A reality based independent journal of observation & analysis, serving the Flathead Valley & Montana since 2006. © James Conner.

24 June 2017 — 1621 mdt

Saturday roundup

Government needs to investigate the Presbyterian camp deck collapse that injured 50. Four of the injured remain hospitalized, reports the Flathead Beacon. A friend faces serious surgeries and a long, difficult, recovery. That no one died is remarkable.

According to the Beacon, Lake County’s sheriff won’t open a criminal investigation into the accident. He’s leaving the sleuthing to the insurance companies. That’s a mistake. Someone screwed-up. Who made what mistakes, and why, needs to be determined. There needs to be a public accounting.

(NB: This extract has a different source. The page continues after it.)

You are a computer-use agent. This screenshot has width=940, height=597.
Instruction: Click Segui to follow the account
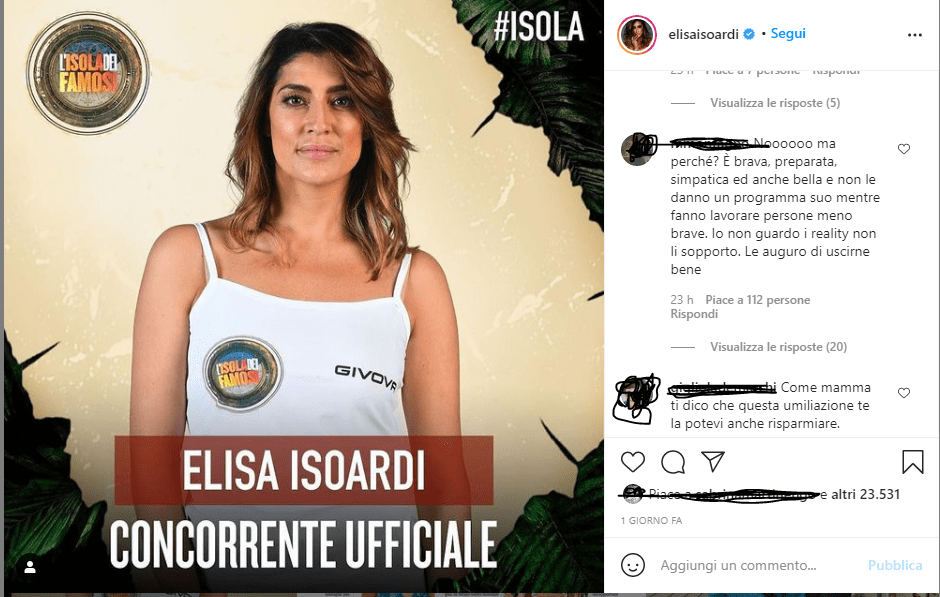(x=788, y=34)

Even if no crime was committed, government needs to know whether a deficiency in the law contributed to this disaster. A case in point is the Grenfell Tower disaster in London, which the New York Times reports was in part the result of a massive regulatory breakdown.

I’ve been to the camp, more than once, and walked on the deck. It’s an imposing, comfortable, structure in a beautiful location. But I’ll never go there again.

Montana’s Democratic Party sends an orange jumpsuit to Rep. Greg Gianforte

I got a chuckle out of this example of merry pranksterism in the Dick Tuck tradition, but not everyone did. The stunt’s critics may fear it will be followed by never ending MDP sponsored street theatre focusing on Gianforte’s misadventure with the law. If they do, I’m with them. The MDP needs to concentrate on Gianforte’s votes, comments, and positions, on public policy. Illuminate the bad policy he makes, and his failures to support good policy. The highly visible radioactive glow of his stained character is self-illuminating, has a long, long, half-life, and needs no boost from the MDP.

Will Montana's Democrats break even in 2018's legislative elections?

Probably, concludes Edward R. Burrow at Logicosity. In the Flathead, he predicts that two open MT House seats, HD-8 (map) and HD-9 (map), now held by termed-out Republicans Steve Lavin and Randy Brodehl, will be filled by Republicans. I agree that’s a high probability.

ERB also takes the Montana Democratic Legislative Campaign Committee to task for its Quixotic goal of recruiting candidates in every one of the 125 house and senate districts that will be on 2018’s ballot. In principle, I share the MDLCC’s goal, but in real life I find it impracticable and an unwise allocation of limited resources. In some districts, HDs 4, 6, 10, and 11, in the Flathead, for example, the Republican candidate could be video recorded having unnatural relations with sheep during Kalispell’s Independence Day parade and still win. Having a Democrat on the ballot in those districts is nice, but not necessary.

What kind of Democrats should be recruited to run in these hopelessly Republican deep red districts? Only politically savvy men and women who enjoy campaigning for its own sake, who aren’t bothered by knowing they won’t win, and who will have great fun marching in parades, participating in debates and forums, and interacting with voters. It’s not enough to just meet the MDLCC’s test of being a warm body stamped with a D.

Political scientists say early voting does not automatically favor Democrats

It’s an article of faith among Democrats that early voting — both in person, and through mailed absentee ballots — favors Democrats. So strong is this faith that early voting is a major component of every Democratic campaign. Even Democrats who lose their election often win the early vote.

Democrats might consider toning down their enthusiasm, suggests Paul Gronke, head of the Early Voting Center at Reed College:

I’ve never been convinced by the conventional political wisdom that early voting always helps Democrats. That just doesn’t comport with the longstanding findings that Republicans use no-excuse balloting at higher rates than Independents or Democrats. The reasons for this are complex, including what I suspect is a historical legacy of the emergence of direct mail mobilization by Richard Viguerie in the late 1970s, tied to higher rates of absentee voting among older, more conservative, more Republican voters, and Reagan’s roots in California politics. [Highlighting added by Flathead Memo.]